Material supplied =>
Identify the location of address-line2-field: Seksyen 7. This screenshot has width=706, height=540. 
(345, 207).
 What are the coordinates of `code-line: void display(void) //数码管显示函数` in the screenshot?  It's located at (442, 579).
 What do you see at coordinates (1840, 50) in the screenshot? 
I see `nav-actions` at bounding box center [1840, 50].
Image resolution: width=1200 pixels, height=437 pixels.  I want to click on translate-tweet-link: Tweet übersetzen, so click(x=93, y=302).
==
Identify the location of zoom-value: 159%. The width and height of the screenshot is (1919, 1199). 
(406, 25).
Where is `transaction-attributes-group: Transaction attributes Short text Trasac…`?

Work required => Copy the rows starting at the line containing "Identify the location of address-line2-field: Seksyen" and ending at the line containing "Image resolution: width=1200", reproducing each one without change.

Answer below =>
Identify the location of address-line2-field: Seksyen 7. This screenshot has width=706, height=540. 
(345, 207).
 What are the coordinates of `code-line: void display(void) //数码管显示函数` in the screenshot?  It's located at (442, 579).
 What do you see at coordinates (1840, 50) in the screenshot? 
I see `nav-actions` at bounding box center [1840, 50].
Image resolution: width=1200 pixels, height=437 pixels.  I want to click on translate-tweet-link: Tweet übersetzen, so click(x=93, y=302).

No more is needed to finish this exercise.